NEW OBSESSION ALERT.
i picked up this lovely 1983 book at a used bookstore in fort bragg while we were there last week.
i'm totally in love.
(tangent - meanwhile i just finished the amazing novel i was reading which i never wanted to end: The Living by Annie Dillard - i hiiiiggghhhly recommend it for an engrossing account of frontier life, farming, family, marriage, native peoples and the settling of bellingham, washington)

okay back to Opal Whiteley.
opal was a little girl born in 1897 and charmed by an incredibly astute understanding of nature, spirituality, and an ethereal quality of life that i will call, to use wordsworth's term, the great flow. she was attuned to what she called fairies singing, or the earth-song.



here she is at four years old. she could already read and crudely write and she was living with her family in a logging camp in oregon. her family was utterly confounded by her quirks, and could not see the rhapsody in her nature wanderings.

the little girl created a fairyworld in the forest, with longwinded incredible names for her animal friends such as "agamemnon menalaus dendon."

as she grew, she gave lectures and led classes for children about the joy and harmony found in nature.

later she moved to hollywood to (unsuccessfully) try to earn money to go to college.

her story goes on to become a tragic one. she pieced back together her destroyed diary (torn to shreds by her little sister faye years before) for the publisher of atlantic weekly who proceeded to publish her childhood childhood diary serially in 1920.

after immense success, skeptics began to call the diary a hoax (with little proof as such) and everyone lost interest in opal whiteley. i haven't read the entire biographical sketch but i think she ended up getting diagnosed with schizophrenia and hospitalized in london.

in recent years, a new interest has arisen in this inspiring work of american literature.

here is a page from her self-published book, The Fairyland Around Us.
i love the way she handwrote the pages and combined images to create a highly personal book that was a work of art. this idea inspires me!

i'll leave you with this illuminating passage from the original diary, written when she was between 6-7 years old:
"And all the times I was picking up potatoes, I did have conversations with them.

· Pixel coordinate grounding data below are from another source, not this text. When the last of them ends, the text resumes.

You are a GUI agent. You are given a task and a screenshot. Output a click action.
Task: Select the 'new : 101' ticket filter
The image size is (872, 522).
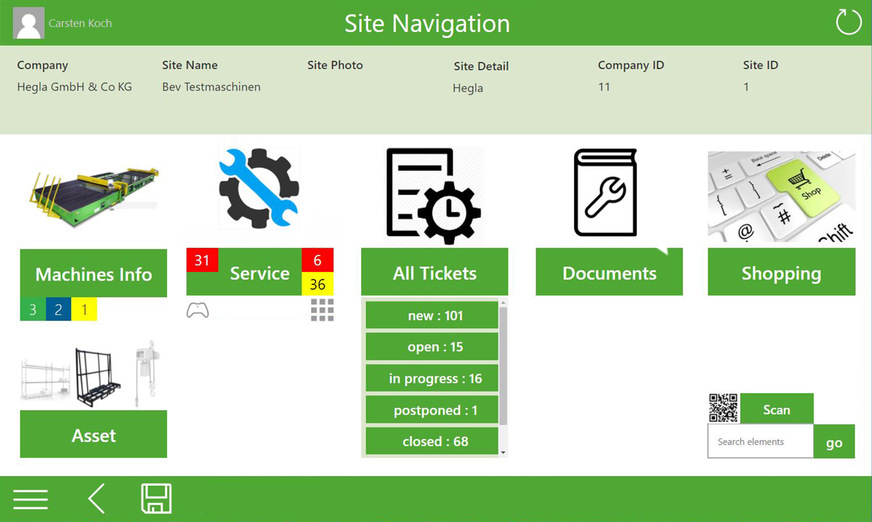pos(432,316)
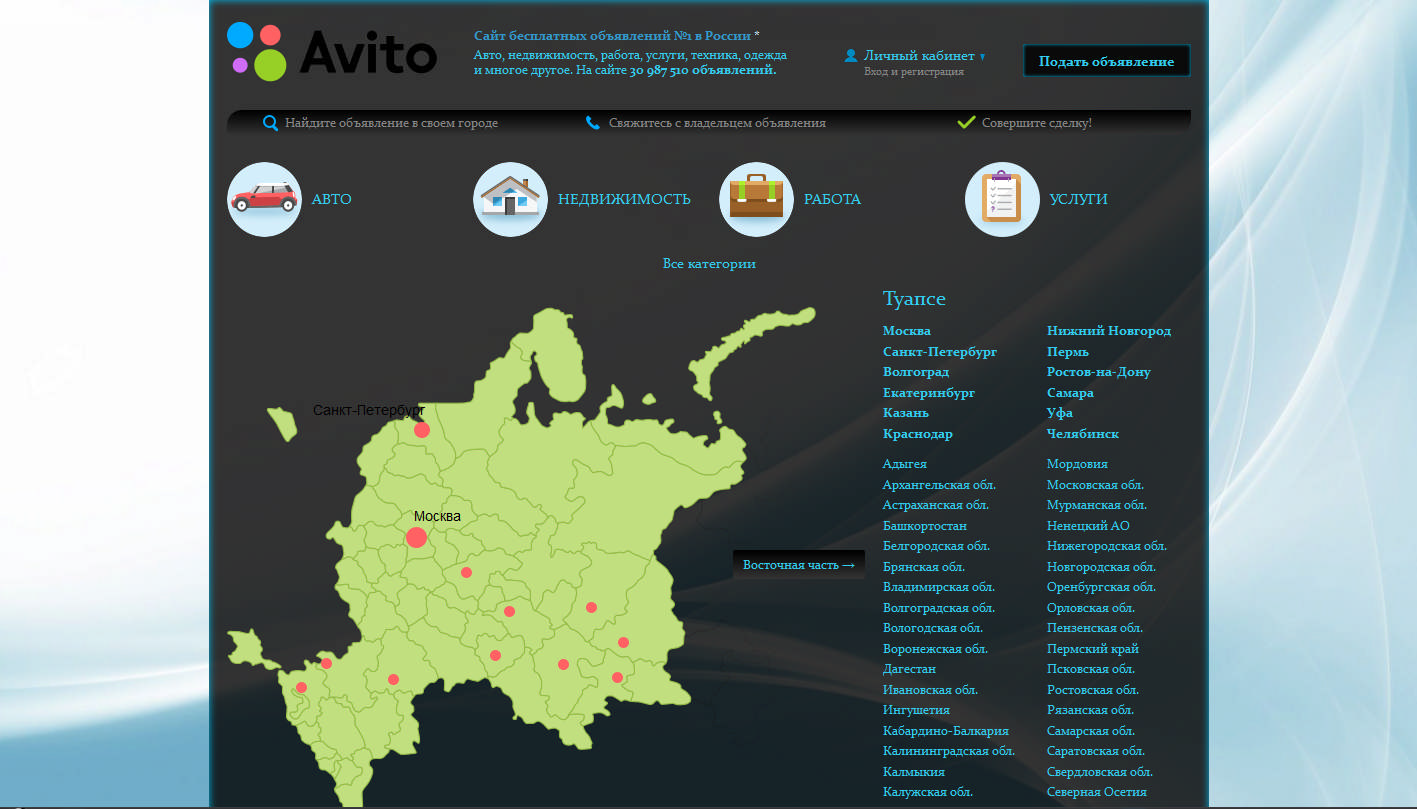The width and height of the screenshot is (1417, 809).
Task: Select the АВТО menu label
Action: tap(331, 199)
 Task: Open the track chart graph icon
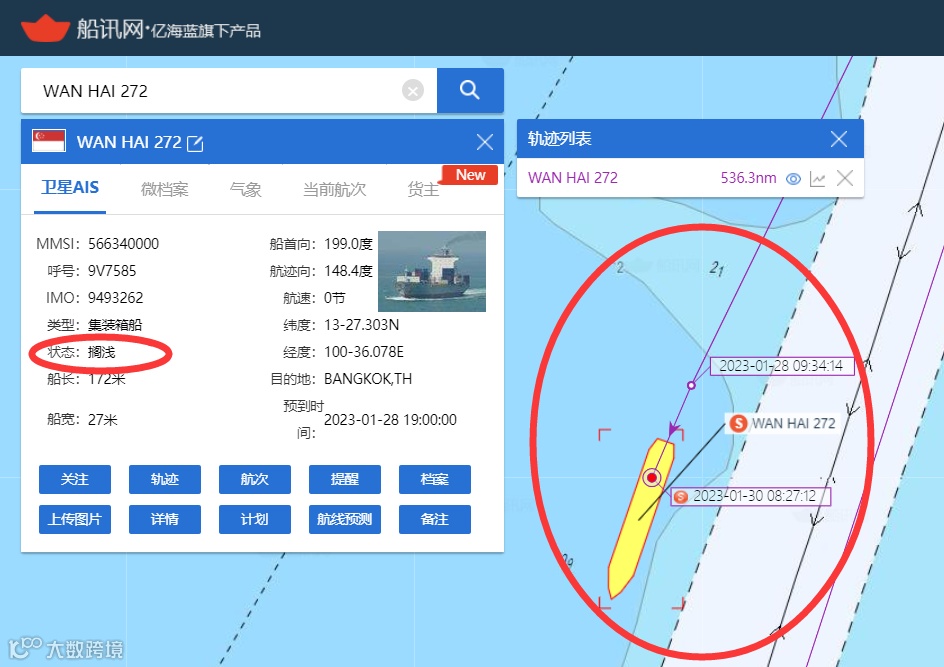(x=818, y=179)
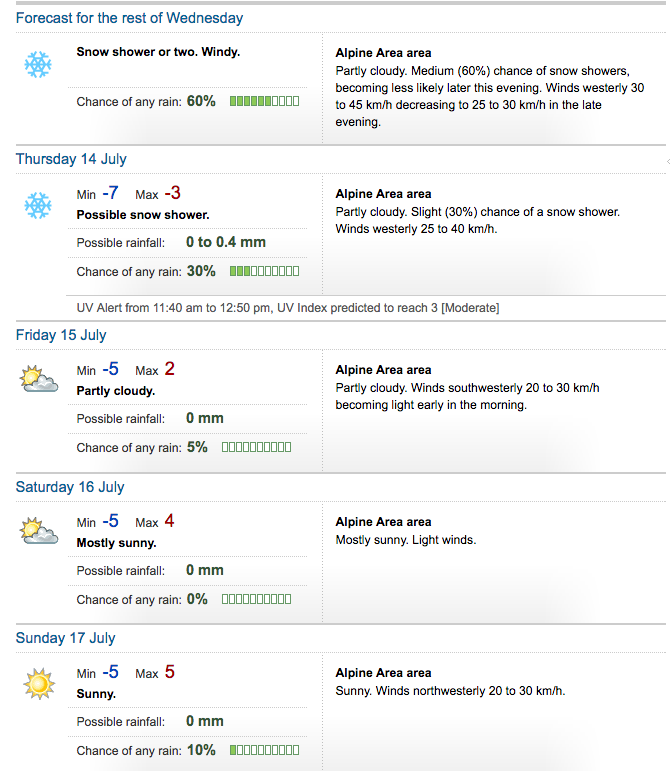Click the 60% rain chance bar for Wednesday
This screenshot has width=670, height=771.
tap(264, 101)
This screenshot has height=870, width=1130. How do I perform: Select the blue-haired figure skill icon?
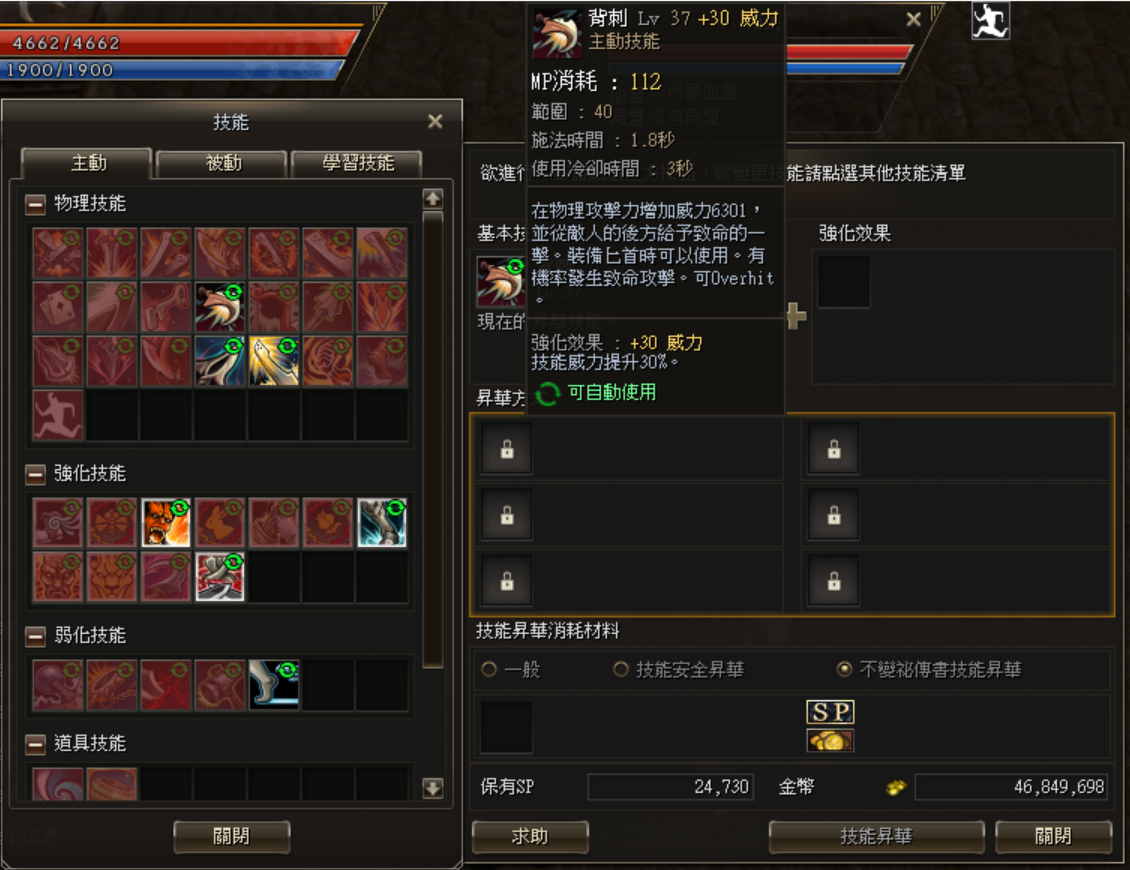[220, 361]
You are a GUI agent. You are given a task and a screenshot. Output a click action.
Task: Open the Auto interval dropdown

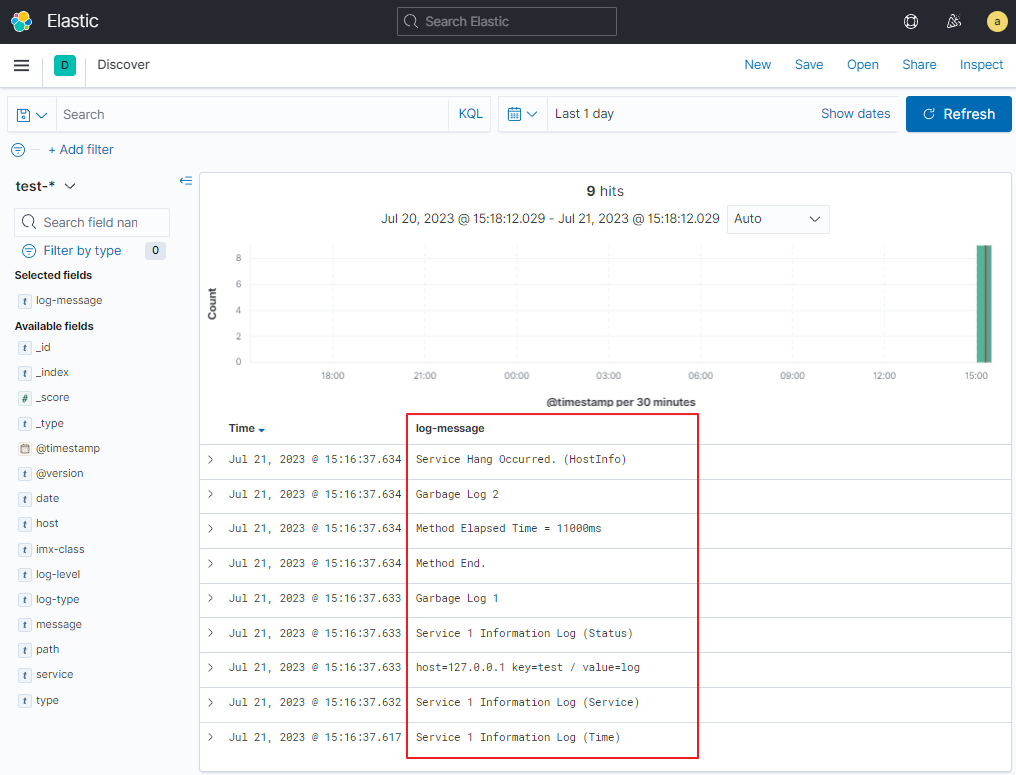(x=778, y=219)
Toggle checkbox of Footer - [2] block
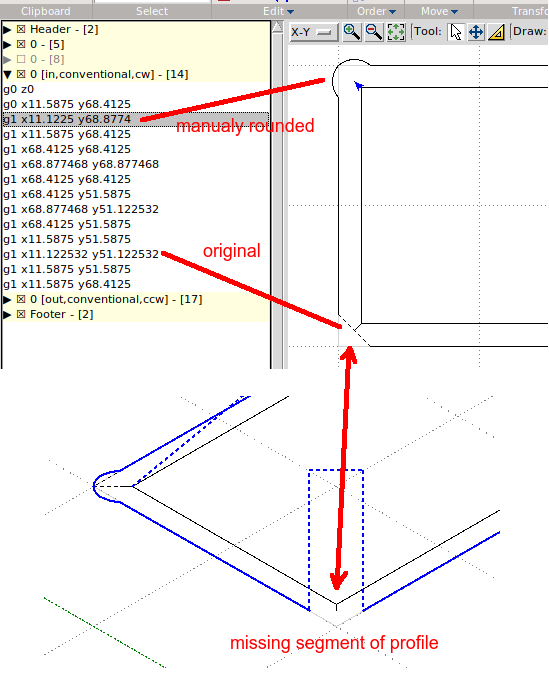Screen dimensions: 549x682 (x=21, y=314)
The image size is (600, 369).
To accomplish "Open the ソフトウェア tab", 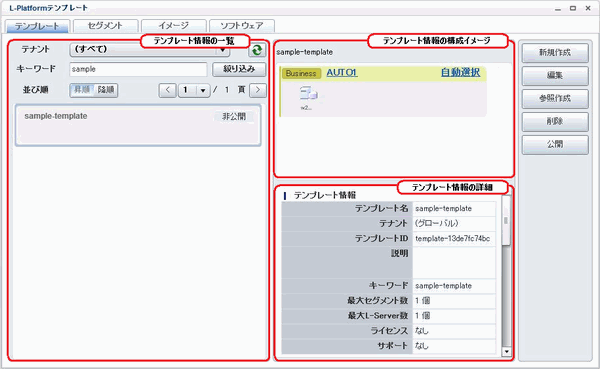I will click(242, 26).
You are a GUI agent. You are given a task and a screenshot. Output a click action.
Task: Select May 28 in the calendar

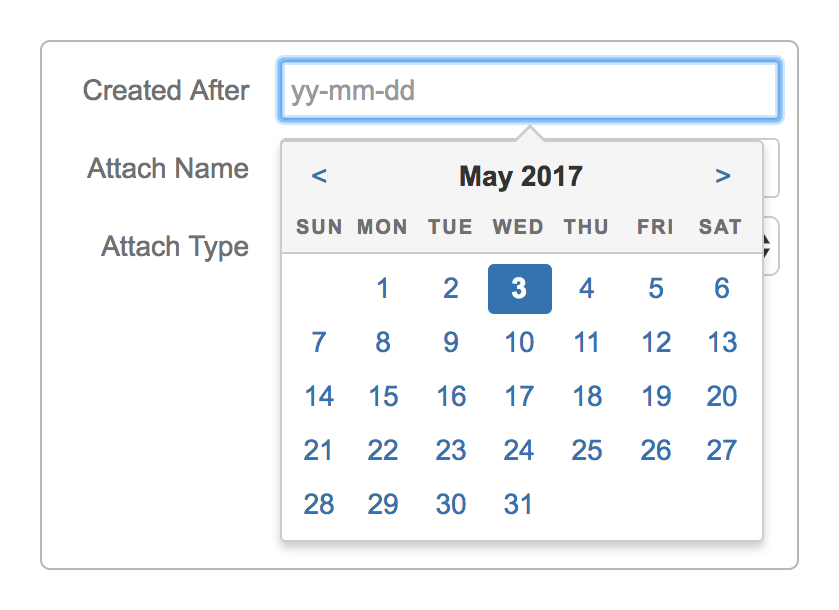318,504
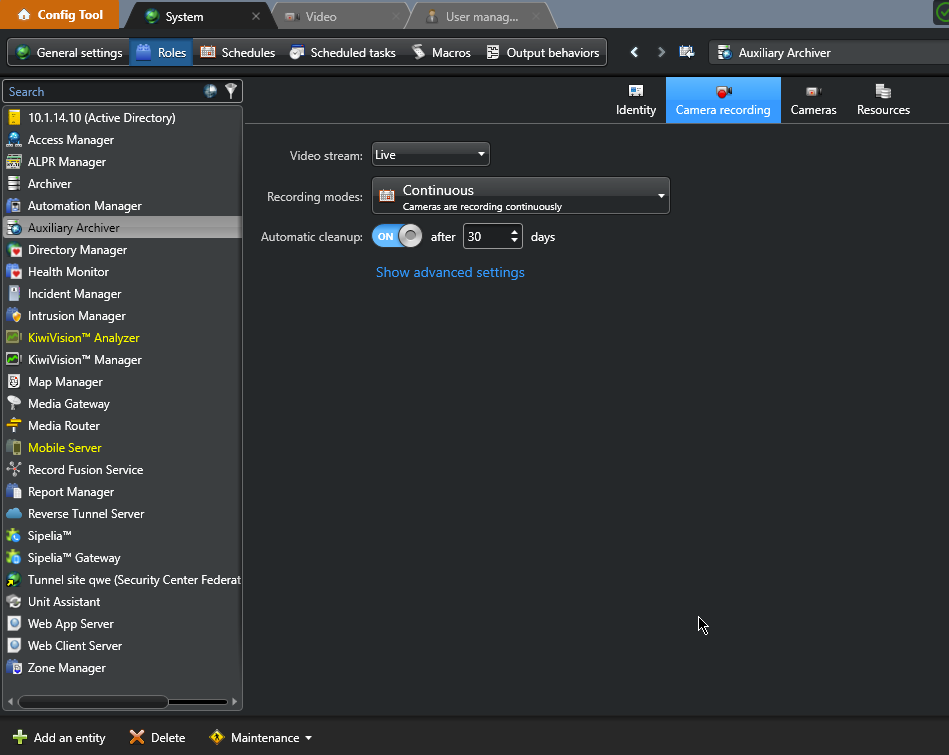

Too, I did have thinks of all their growing days there in the ground, and all the things they did hear. Earth-voices are glad voices, and earth-songs come up from the ground through the plants; and in their flowering, and in the days before these days are come, they do tell the earth-songs to the wind. And the wind in her goings does whisper them to folks to print for other folks, so other folks do have knowing of earth's songs. When I grow up, I am going to write for children -- and grownups that haven't grown up too much -- all the earth-songs I now do hear.

I have thinks these potatoes growing here did have knowings of star-songs. I have kept watch in the field at night, and I have seen the stars look kindness down upon them. And I have walked between the rows of potatoes, and I have watched the star-gleams on their leaves."

and that, my friends, is how i want to live.

Comments

Teeny said…
I'm speechless (rare for me), thanks for sharing this treasure!
Suzanne said…
Oh. My. Wow!
This is such an amazing post! I am off to get obsessed now too :)
this was amazing! thank you so much for sharing. my favorite line was, "I am going to write for children -- and grownups that haven't grown up too much."
Violet Folklore said…
Wow, I am totally reading this. I even stopped reading your text after the first few paragraphs because I want it all to be a surprise!

And Yay! The Nevada County library has it in stock!

It looks like you are having an amazing summer, and I love watching it all unfold!

And I insist that you check out that Tamsen Donner book. Oh and I just got that one, have you read it?
http://www.amazon.com/Womens-Voices-Western-Frontier-Women/dp/1886609004
Missa said…
This book sounds amazing, what a treasure! I love the passage that you posted. I would say perhaps you've found a kindred spirit in Miss Whiteley ;)
Unknown said…
what a beautiful post my friend...
Violet Folklore said…
Dude... this is what came for me at the library when I requested this book. It's awesome because it contains a biography as well that explains so much. I just started it in the bath this evening and couldn't put it down!